1) I am probably being overly heavy handed (I do have the tendency to be short, blunt and rude to some sensibilities).

2) We can disagree over peoples aptitudes as muchas we like - it doesn't change the fact that some people will never get it right in the short term.

3) Are you, (some of), suggesting that a .com is a necessity and should be the primary link/url given out due to some peoples inability to recognise/remember/recollect a different ext.?

4) Are you, (some of), stating that even if the .com doesn't quite marry-up to the business name, it should still be bought and used to ensure that the lowest common denominator are catered for?

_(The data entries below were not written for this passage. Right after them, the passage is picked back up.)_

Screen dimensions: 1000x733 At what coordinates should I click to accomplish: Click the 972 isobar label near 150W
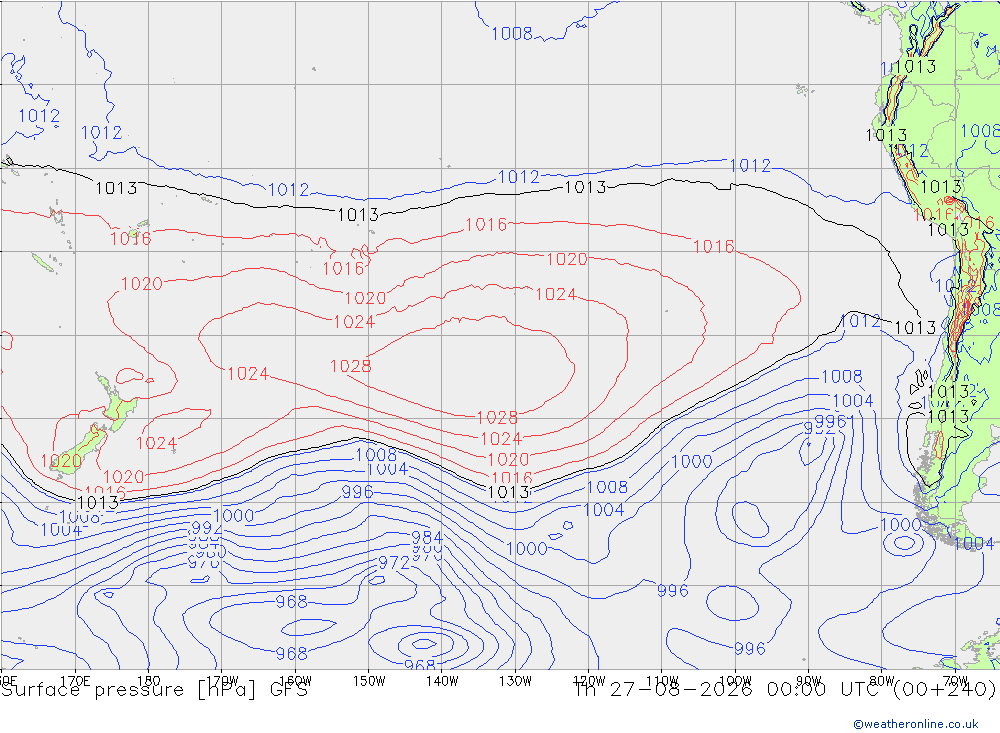coord(394,563)
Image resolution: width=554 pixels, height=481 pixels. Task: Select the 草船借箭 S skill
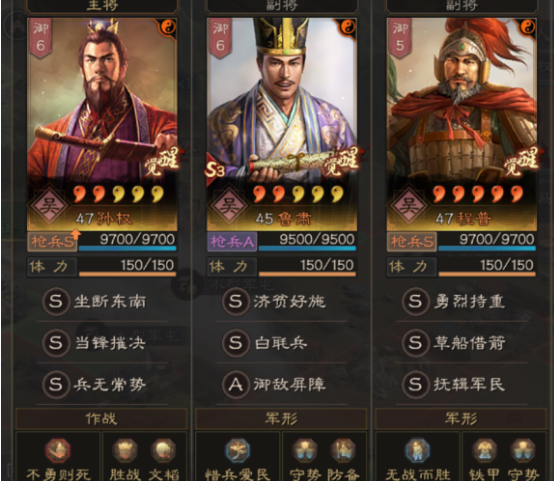click(454, 343)
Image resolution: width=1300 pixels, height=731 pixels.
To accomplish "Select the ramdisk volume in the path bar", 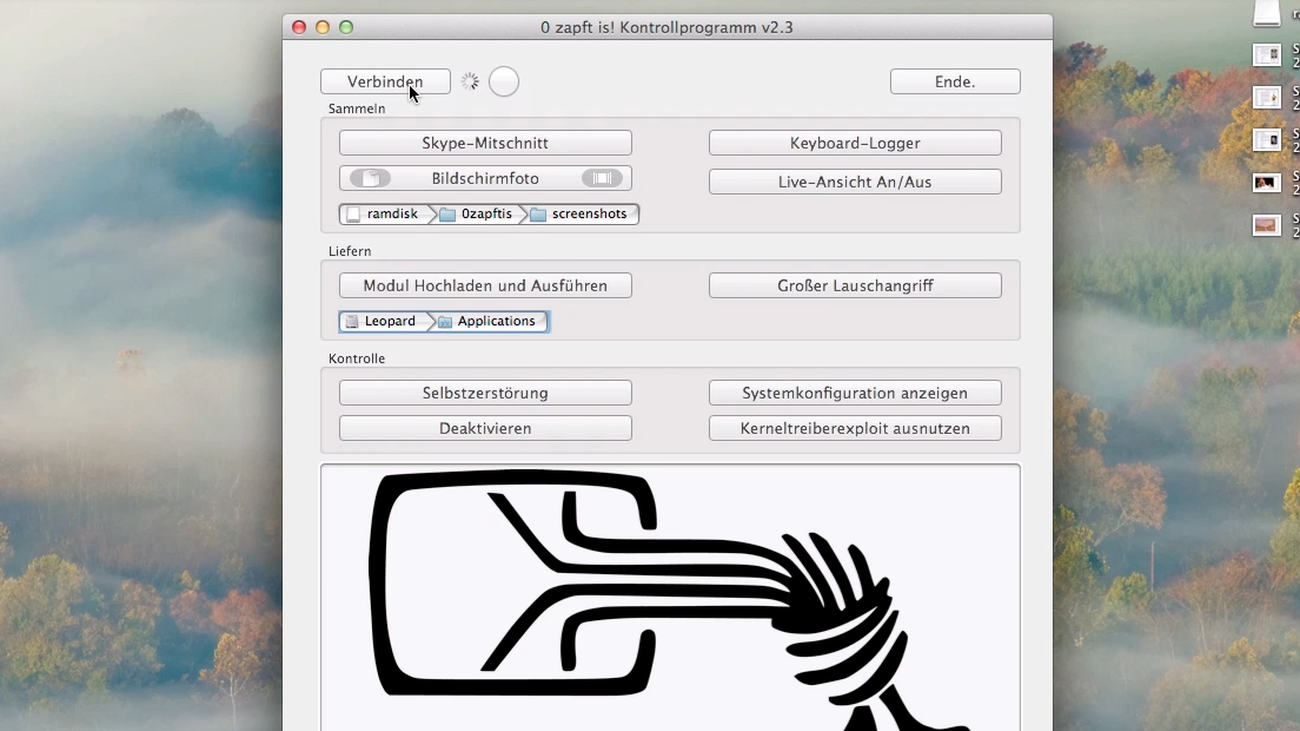I will 383,214.
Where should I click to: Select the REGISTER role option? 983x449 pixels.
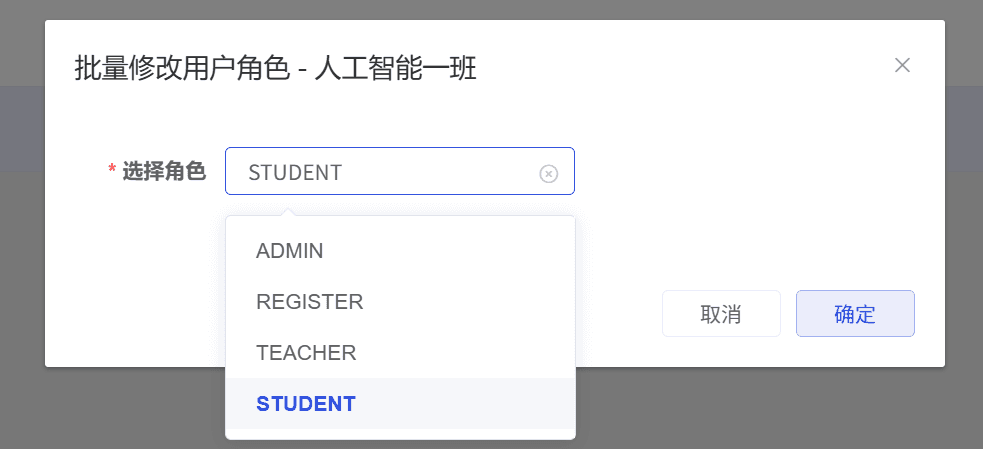coord(310,301)
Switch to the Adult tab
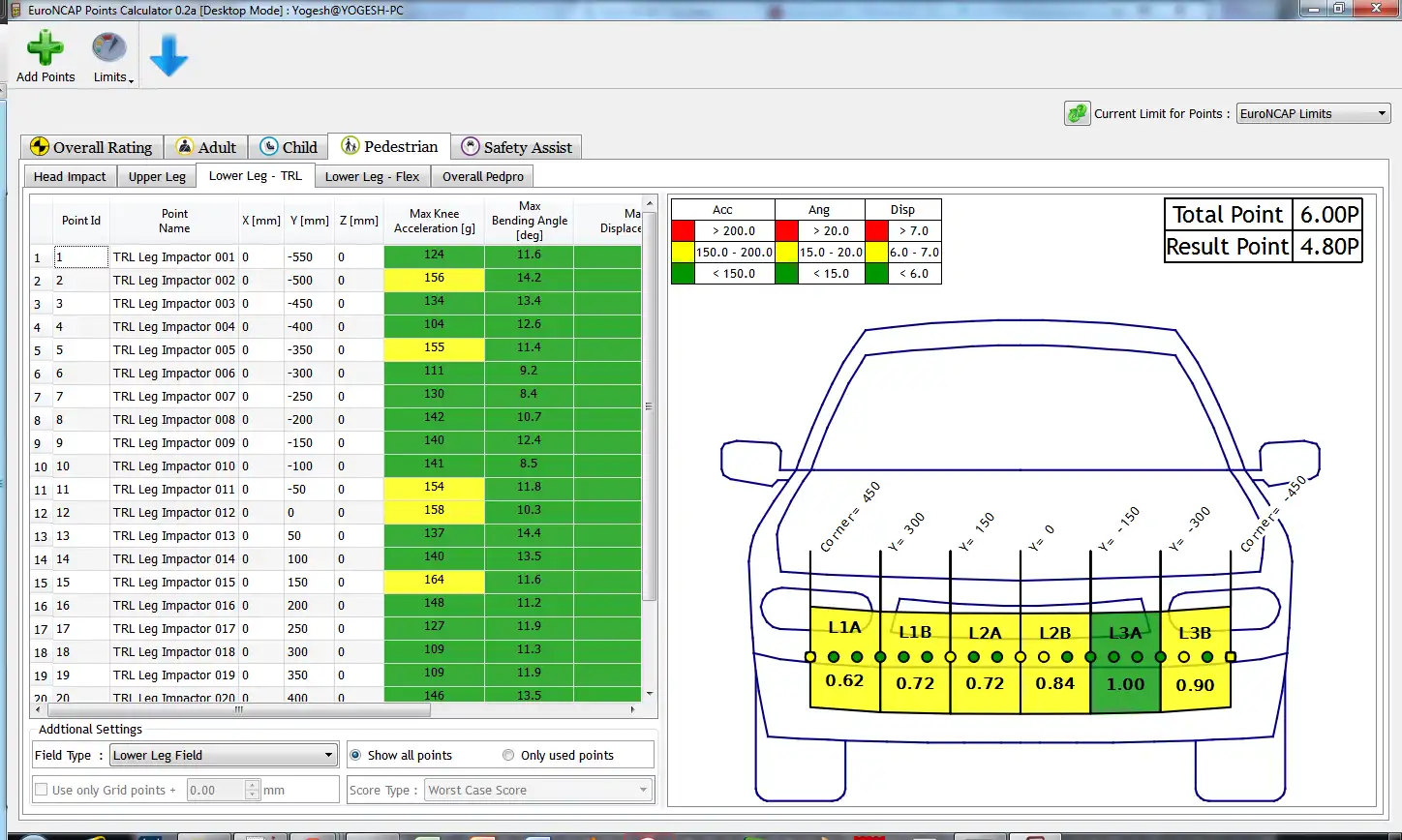The width and height of the screenshot is (1402, 840). [205, 147]
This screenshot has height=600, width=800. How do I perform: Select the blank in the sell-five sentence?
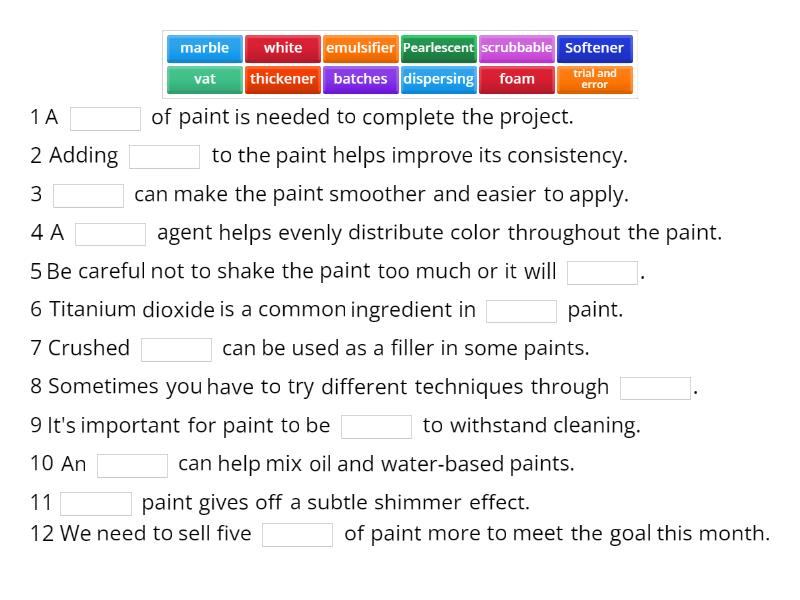point(299,534)

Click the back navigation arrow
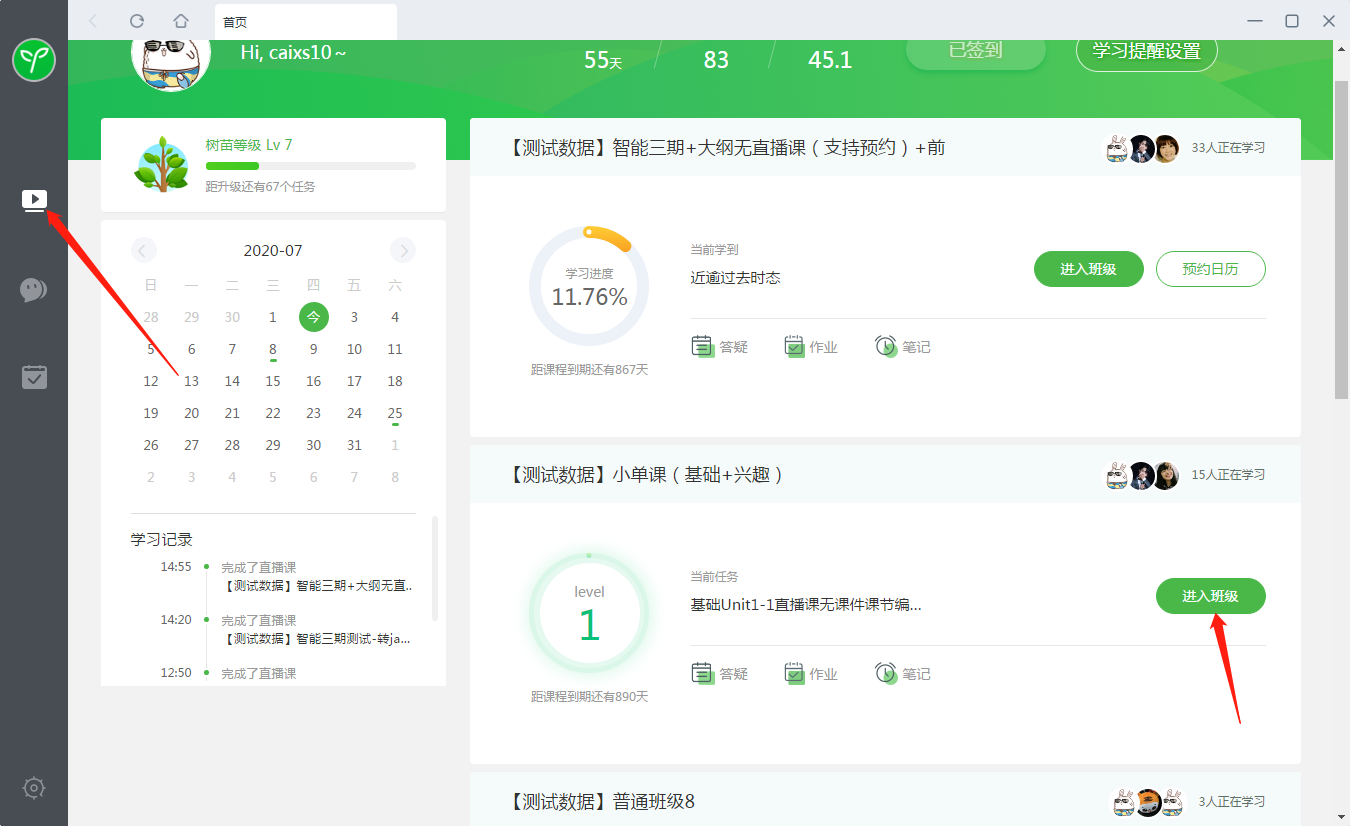click(x=93, y=21)
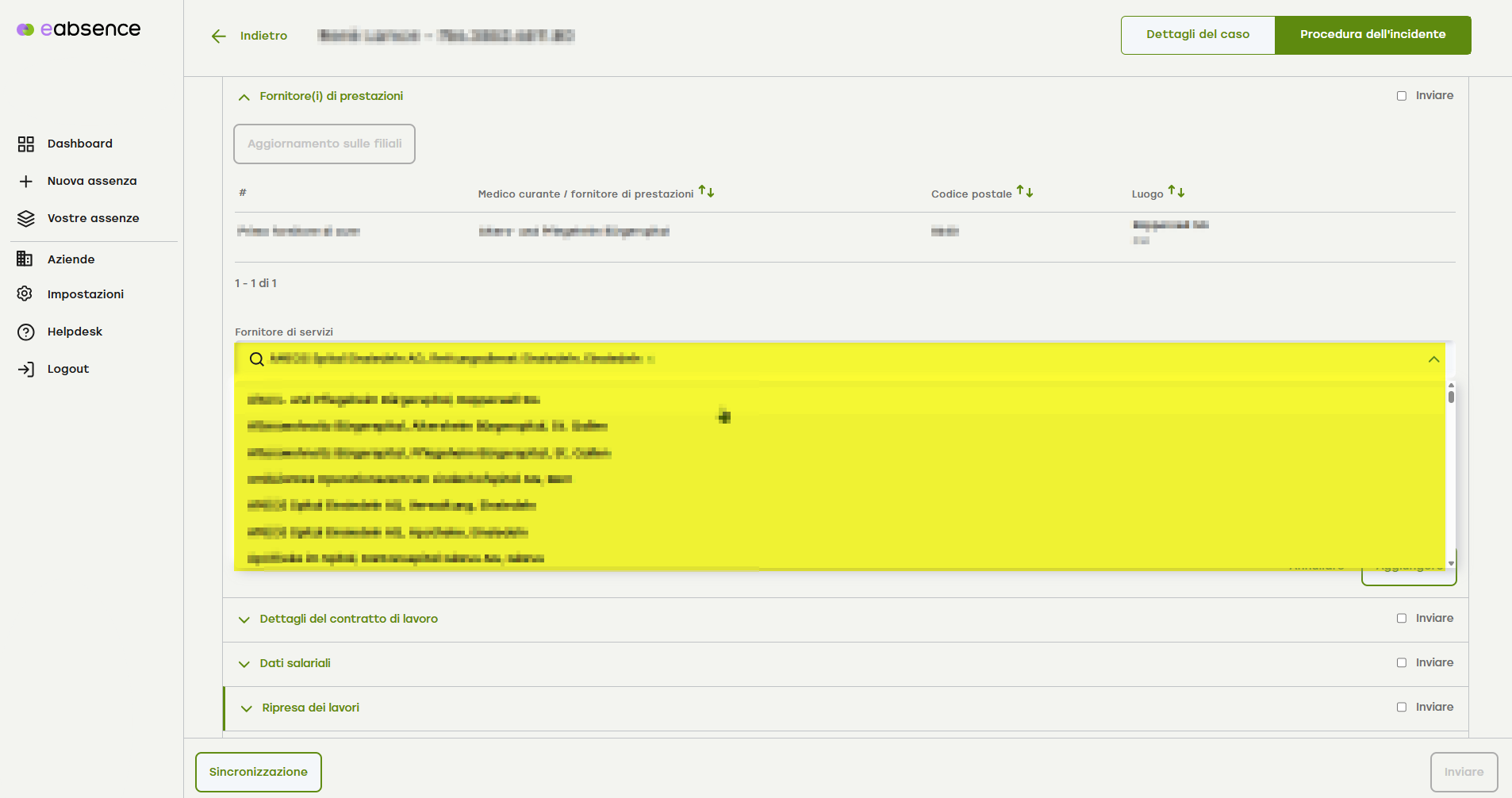Click the eabsence logo
This screenshot has height=798, width=1512.
coord(79,29)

So - if I am reading this correctly.
Joe Bloggs and his mates run a small time business that imports and exports shoes.
Their company, Sole Matters Ltd., are unable to purchase any relevat/associative .com as they are all being used.
Instead, they have opted for both a .NET and a country specific one (.co.uk/.co.nz whatever), with and without Hyphens.
www.solematters.net // www.sole-matters.net // www.solematters.co.nn // www.sole-matters.co.nn


Now I would have stated the .NET was enough...
I would have recommend picking one of the domains, and marketing with it...
www . SoleMatters . NET // www . Sole - Matters . CO . NN



Yet some of you are stating that
A) The Hyphen is going to be a problem.
B) Not having the .COM is going to be a problem.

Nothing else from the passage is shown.